His mouth turned in a melancholy little smile, and she saw traces of his grief.
“Neither of us can afford to worry about relativity right now,” he said, and she saw something else in his expression. A sort of tranquility, as if in his sorrow he had found some kind of peace.
“I’m sorry Cooper,” she said, and hardly thinking about it, she reached to embrace him. They were both in spacesuits, of course, so there was little physical sensation, but it still felt natural. They touched their faceplates together, and the moment seemed to linger.
THIRTY-TWO
Once again they fell toward the Gargantua’s yawning nothingness.

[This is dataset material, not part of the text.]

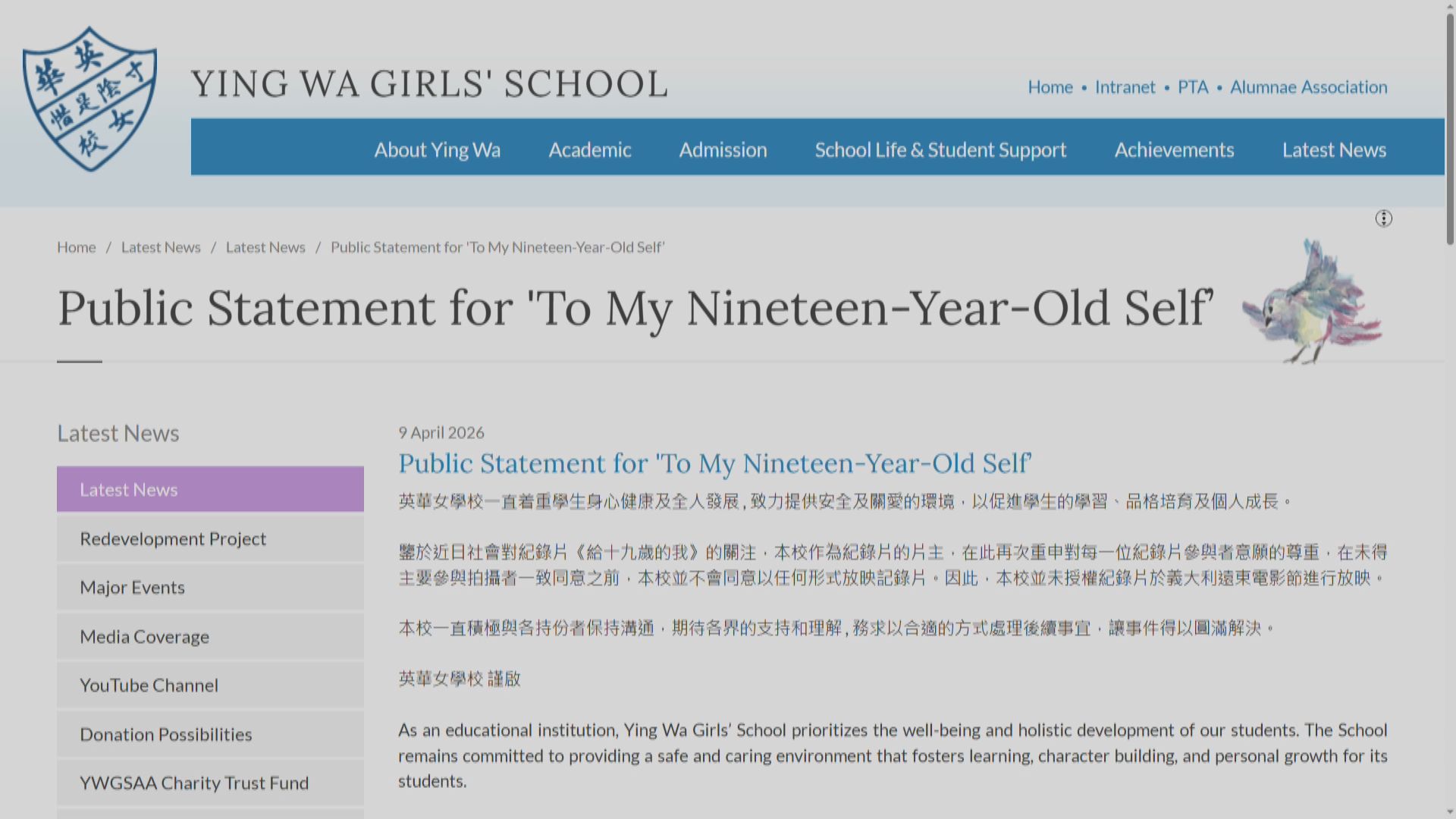Click the blue Public Statement article title
This screenshot has width=1456, height=819.
click(x=714, y=463)
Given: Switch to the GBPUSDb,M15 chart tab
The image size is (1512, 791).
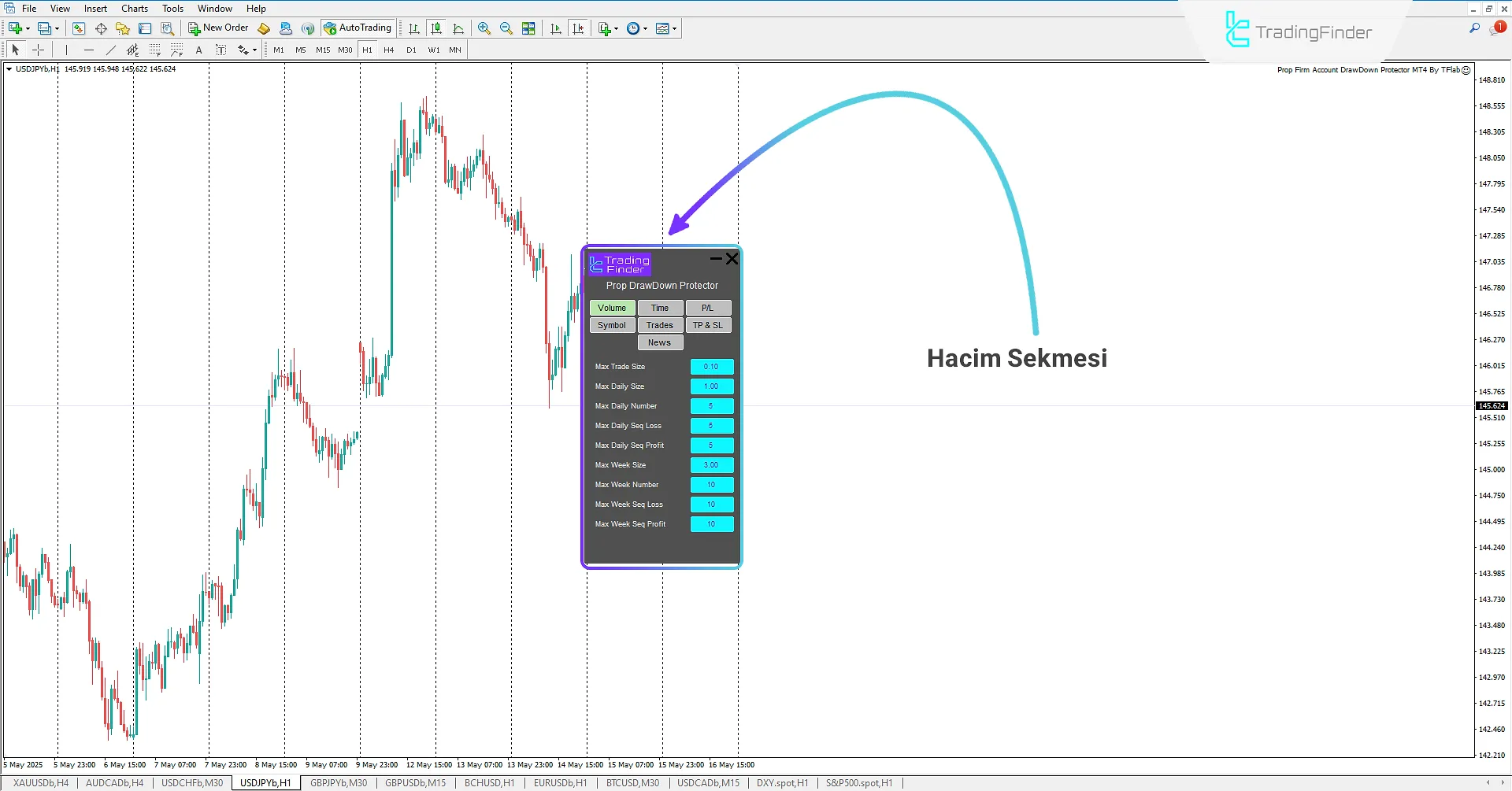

In the remaining Ranger, Cooper sat sorting himself, preparing. He watched as TARS separated the lander from the battered Endurance.
He wished he’d had a few more moments with his children. Every second, gold in his hand.
The slingshot effect was nothing new. Comets had been doing it since stars were formed. As for humans, it had been used almost as long as there had been interplanetary travel. Mariner 10 had been the first to employ it, sending the unmanned spacecraft past Venus to explore Mercury, followed by Voyager and Galileo.
You basically sent a spacecraft falling toward a much bigger body—say, a planet. The craft picked up speed as it “fell” toward the planet, whipped around it in a very tight pass, and then used the speed it had gained falling toward the planet to escape its gravitational pull, moving on a very different trajectory. And since the planet was in motion, the spacecraft could pick up the planet’s orbital speed, adding it to its own velocity. In this way you both changed course and increased speed toward another, final target without ever having burned an ounce of fuel.
That was what Cooper intended to do with Gargantua.
Of course, Gargantua wasn’t a planet, or even—in the conventional sense—a star. And if it hadn’t been—as Romilly put it—a “gentler” black hole, they would never have had a chance.